La Ley SAVE America fue aprobada por la Cámara, pero carece de apoyo suficiente para superar el umbral de 60 votos del Senado. El líder de la mayoría del Senado, John Thune, ha dicho repetidamente que no hay un camino claro para aprobarlo según las reglas actuales.
El presidente de la Cámara de Representantes, Mike Johnson, dijo que los republicanos podrían intentar incluir la medida electoral en otro paquete de reconciliación presupuestaria.
Trump tiene diez días, excluyendo los domingos, para firmar o vetar el proyecto de ley de vivienda una vez que llegue a su escritorio.
Si el Congreso sigue disponible para recibir un veto y Trump no toma ninguna medida durante ese período, el proyecto de ley puede convertirse en ley sin su firma. Un aplazamiento que impida su regreso podría permitir al presidente bloquearlo mediante un veto de bolsillo.

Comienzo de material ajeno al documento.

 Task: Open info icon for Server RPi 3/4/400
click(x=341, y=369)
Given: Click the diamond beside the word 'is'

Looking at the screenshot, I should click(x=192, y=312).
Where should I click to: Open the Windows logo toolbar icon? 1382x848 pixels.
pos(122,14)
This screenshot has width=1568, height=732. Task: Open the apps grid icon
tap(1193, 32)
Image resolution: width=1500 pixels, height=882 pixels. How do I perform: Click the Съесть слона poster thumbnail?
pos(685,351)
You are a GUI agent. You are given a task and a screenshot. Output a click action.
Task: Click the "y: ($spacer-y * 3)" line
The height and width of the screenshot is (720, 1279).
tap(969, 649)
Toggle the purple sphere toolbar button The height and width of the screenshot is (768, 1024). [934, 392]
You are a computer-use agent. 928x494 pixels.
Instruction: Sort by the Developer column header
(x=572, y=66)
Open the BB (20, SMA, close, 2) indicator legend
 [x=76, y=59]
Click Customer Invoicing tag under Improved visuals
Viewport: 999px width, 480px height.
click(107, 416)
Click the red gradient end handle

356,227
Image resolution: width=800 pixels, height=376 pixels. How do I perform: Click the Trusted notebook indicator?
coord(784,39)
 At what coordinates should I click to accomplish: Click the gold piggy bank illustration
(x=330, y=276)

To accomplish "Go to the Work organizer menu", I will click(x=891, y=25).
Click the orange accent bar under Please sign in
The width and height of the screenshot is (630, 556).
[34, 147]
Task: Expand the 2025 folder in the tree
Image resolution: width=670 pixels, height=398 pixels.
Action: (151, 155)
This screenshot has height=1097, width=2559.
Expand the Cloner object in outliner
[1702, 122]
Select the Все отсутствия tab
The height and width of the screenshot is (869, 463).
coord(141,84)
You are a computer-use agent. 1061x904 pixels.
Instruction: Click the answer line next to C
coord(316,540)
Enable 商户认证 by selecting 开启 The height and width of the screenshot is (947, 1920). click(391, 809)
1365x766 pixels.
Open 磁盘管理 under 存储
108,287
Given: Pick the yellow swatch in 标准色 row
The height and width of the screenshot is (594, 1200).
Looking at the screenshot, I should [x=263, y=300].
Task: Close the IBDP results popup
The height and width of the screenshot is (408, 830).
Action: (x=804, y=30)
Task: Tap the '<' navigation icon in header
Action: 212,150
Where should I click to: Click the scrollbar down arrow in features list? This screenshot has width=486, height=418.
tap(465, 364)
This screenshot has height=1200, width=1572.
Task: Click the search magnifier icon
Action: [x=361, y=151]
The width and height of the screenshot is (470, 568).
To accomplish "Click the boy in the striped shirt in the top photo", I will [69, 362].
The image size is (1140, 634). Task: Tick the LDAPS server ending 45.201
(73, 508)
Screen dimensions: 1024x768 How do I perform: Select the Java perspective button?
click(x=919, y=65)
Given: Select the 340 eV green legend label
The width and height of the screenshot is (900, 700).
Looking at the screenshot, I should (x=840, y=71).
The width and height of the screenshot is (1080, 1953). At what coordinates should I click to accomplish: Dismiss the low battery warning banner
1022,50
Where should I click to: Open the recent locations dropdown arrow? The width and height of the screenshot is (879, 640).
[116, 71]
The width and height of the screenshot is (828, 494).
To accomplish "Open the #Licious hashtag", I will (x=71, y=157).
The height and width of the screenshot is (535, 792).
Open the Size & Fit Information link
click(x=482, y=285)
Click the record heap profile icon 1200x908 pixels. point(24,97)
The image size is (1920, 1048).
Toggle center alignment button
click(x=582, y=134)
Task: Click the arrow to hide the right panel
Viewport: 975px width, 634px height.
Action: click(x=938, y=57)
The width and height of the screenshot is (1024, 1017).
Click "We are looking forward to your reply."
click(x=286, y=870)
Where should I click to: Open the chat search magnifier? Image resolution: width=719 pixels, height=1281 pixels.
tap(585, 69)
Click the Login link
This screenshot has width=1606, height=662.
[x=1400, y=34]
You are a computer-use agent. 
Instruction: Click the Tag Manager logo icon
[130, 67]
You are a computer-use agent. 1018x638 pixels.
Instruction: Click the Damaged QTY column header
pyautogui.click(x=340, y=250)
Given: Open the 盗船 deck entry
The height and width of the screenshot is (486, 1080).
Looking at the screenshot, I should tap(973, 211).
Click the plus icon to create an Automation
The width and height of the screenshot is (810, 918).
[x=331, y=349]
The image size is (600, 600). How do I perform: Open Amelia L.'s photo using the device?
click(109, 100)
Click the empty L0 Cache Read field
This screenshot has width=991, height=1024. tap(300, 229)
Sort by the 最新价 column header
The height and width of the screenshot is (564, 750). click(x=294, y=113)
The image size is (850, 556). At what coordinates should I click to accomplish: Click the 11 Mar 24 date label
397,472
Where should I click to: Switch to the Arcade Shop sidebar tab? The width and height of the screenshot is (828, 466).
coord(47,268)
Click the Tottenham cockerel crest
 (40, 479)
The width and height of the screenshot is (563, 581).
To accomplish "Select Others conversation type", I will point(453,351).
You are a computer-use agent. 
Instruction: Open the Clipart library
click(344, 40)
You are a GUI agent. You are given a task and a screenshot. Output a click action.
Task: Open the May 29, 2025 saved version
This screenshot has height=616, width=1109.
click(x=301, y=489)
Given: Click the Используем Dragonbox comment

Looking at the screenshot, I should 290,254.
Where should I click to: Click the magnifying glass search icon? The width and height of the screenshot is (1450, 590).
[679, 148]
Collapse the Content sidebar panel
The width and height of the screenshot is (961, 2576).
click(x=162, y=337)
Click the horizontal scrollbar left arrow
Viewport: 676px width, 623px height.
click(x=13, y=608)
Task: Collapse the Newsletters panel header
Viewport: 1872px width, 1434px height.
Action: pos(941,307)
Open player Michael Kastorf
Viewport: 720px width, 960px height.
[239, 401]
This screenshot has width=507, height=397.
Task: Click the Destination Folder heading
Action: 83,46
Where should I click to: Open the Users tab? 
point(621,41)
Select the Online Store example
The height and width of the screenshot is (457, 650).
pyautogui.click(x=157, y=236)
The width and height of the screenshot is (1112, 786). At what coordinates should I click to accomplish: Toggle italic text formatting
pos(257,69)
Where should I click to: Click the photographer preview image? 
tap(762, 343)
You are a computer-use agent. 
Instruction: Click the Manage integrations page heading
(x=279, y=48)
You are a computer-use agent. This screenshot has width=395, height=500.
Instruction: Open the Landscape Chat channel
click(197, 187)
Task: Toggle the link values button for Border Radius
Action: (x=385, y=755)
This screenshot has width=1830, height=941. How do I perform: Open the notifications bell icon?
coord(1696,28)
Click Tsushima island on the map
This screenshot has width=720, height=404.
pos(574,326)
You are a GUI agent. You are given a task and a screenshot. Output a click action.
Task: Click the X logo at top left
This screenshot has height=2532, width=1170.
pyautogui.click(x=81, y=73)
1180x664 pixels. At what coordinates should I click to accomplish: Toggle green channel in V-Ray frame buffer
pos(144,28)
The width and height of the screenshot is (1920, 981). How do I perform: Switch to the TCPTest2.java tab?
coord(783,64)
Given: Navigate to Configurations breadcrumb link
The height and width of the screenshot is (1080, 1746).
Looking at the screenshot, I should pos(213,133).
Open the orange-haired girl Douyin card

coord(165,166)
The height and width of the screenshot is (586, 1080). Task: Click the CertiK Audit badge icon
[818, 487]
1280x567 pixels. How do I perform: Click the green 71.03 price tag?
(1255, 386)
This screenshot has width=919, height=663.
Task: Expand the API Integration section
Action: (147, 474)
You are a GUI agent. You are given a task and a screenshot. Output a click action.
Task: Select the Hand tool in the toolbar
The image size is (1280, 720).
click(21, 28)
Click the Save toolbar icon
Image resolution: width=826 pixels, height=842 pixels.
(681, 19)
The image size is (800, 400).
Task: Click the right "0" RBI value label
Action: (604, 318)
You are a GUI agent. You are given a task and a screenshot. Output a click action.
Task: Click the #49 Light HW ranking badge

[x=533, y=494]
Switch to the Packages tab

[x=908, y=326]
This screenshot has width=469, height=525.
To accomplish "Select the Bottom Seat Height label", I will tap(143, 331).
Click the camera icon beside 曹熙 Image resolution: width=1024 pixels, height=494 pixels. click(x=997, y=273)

La disputa corre el riesgo de complicar el calendario del Congreso a medida que los legisladores se acercan a sus vacaciones de verano e intentan completar varias leyes importantes.
Eso podría crear otro problema para la Ley de Claridad del Mercado de Activos Digitales, que establecería un marco regulatorio que dividiría la supervisión de los mercados criptográficos entre la Comisión de Bolsa y Valores y la Comisión de Comercio de Futuros de Productos Básicos.
La Ley de Claridad fue aprobada por el Comité Bancario del Senado en mayo con una votación bipartidista de 15 a 9.
Aún debe combinarse con legislación relacionada del Comité de Agricultura del Senado, aprobada por el pleno del Senado y enviada de regreso a la Cámara antes de llegar a Trump.
Al Senado sólo le quedan unas cinco semanas laborales antes del receso de agosto, lo que deja poco espacio para disputas prolongadas o legislación no relacionada que ocupe tiempo.
El asesor de activos digitales de la Casa Blanca, Patrick Witt, había fijado anteriormente el 4 de julio para su aprobación por parte del Congreso, pero reconoció que el calendario tenía poca flexibilidad.
El enfrentamiento inmobiliario no bloquea directamente la Ley de Claridad. Sin embargo, cualquier retraso que mantenga a los senadores concentrados en la disputa electoral o que obligue a los líderes a reorganizar el calendario podría reducir las posibilidades de una votación en el pleno antes de que los legisladores abandonen Washington.
No aprobar la Ley de Claridad antes del receso podría acercar el esfuerzo a las elecciones intermedias de noviembre, cuando se espera que la actividad legislativa se desacelere y las perspectivas políticas del proyecto de ley podrían volverse más inciertas.